* [Stored records]
-- Opening Marker --

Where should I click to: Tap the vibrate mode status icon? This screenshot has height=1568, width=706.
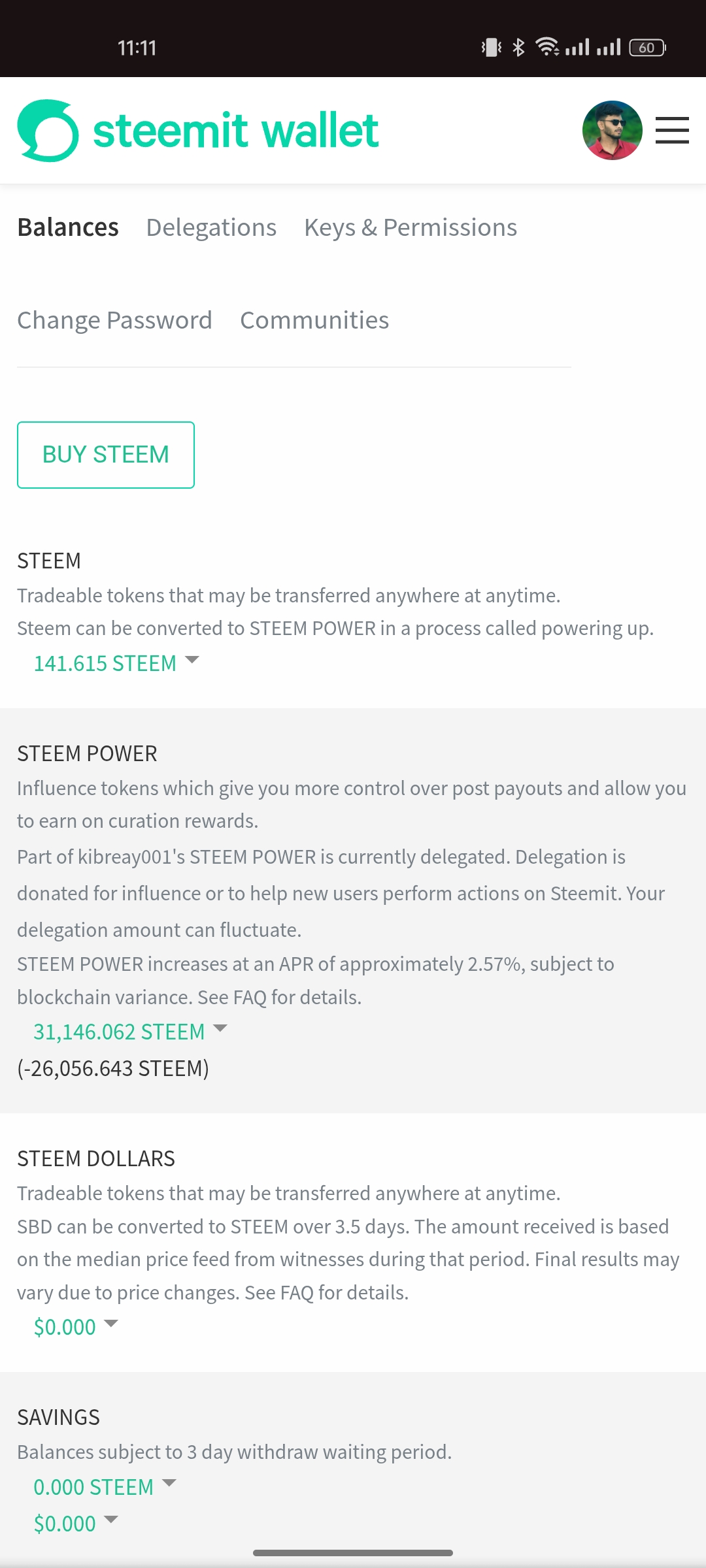(491, 48)
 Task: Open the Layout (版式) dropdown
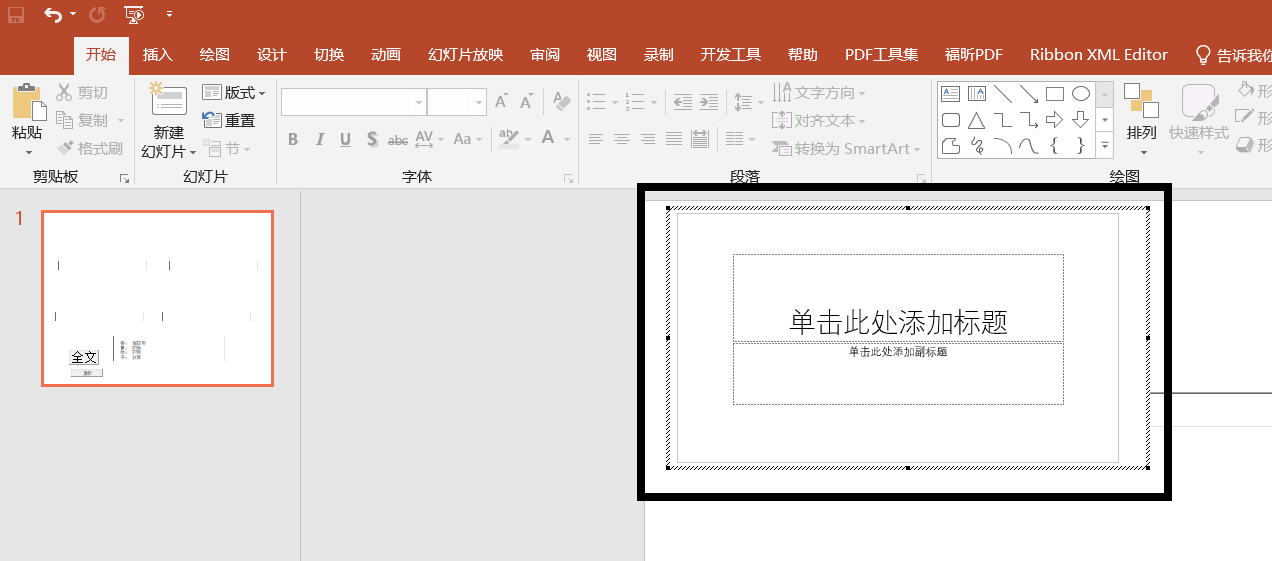(234, 93)
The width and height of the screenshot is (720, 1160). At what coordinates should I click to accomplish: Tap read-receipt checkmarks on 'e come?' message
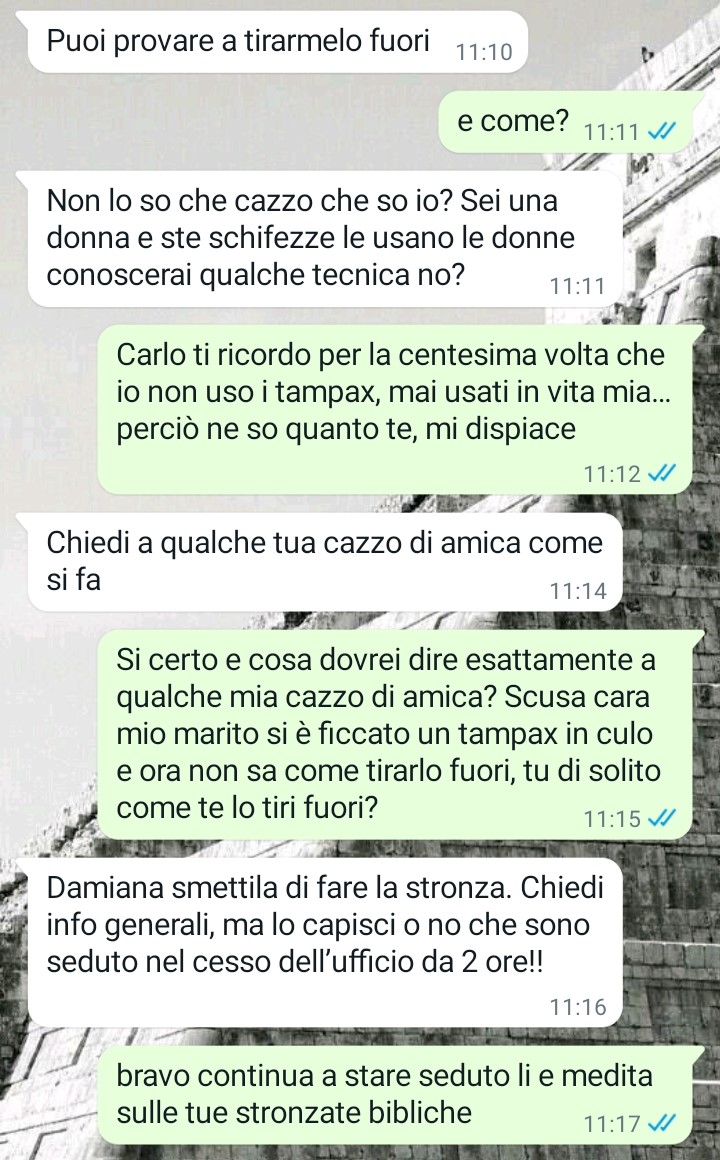coord(660,132)
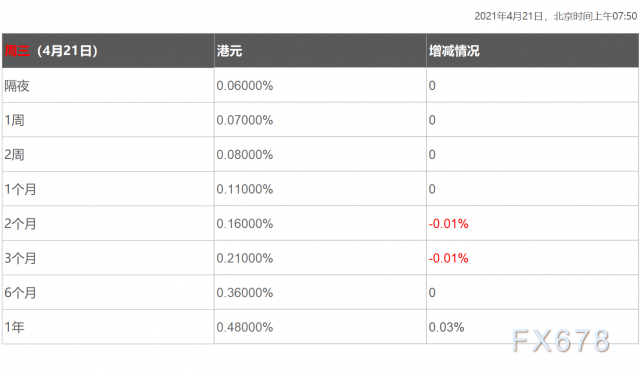This screenshot has height=376, width=640.
Task: Click the 0.48000% one-year rate cell
Action: [244, 327]
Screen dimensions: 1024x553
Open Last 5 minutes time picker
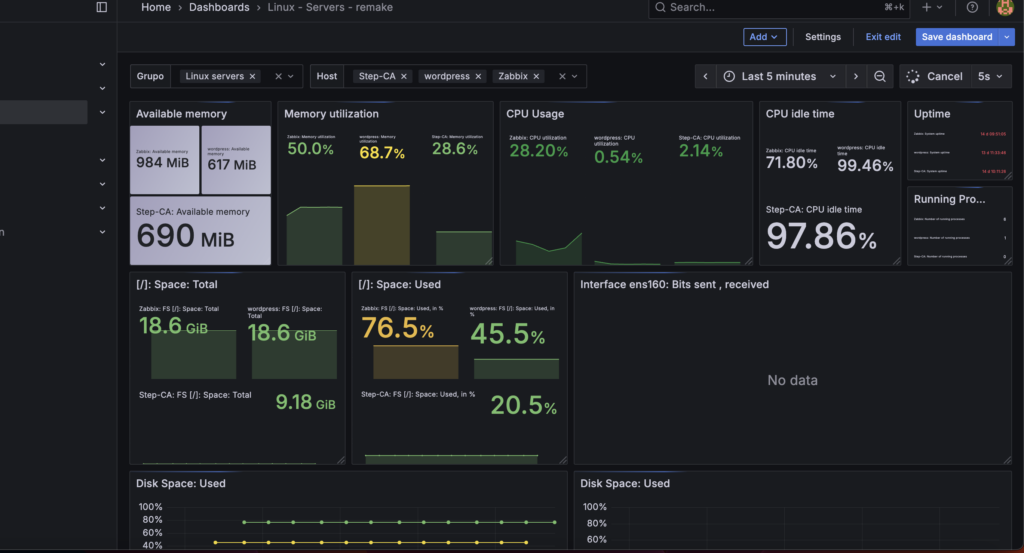(779, 77)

-- Closing Marker --

Exact copy, pictures excluded: restate every record above word for word.

Where should I click to: Tap the vibrate mode status icon? This screenshot has height=1568, width=706.
(491, 48)
 Task: Open the Layout (版式) dropdown
(234, 93)
The width and height of the screenshot is (720, 1160). At what coordinates should I click to accomplish: Tap read-receipt checkmarks on 'e come?' message
coord(660,132)
This screenshot has height=376, width=640.
Task: Click the 0.48000% one-year rate cell
Action: [244, 327]
Screen dimensions: 1024x553
Open Last 5 minutes time picker
(779, 77)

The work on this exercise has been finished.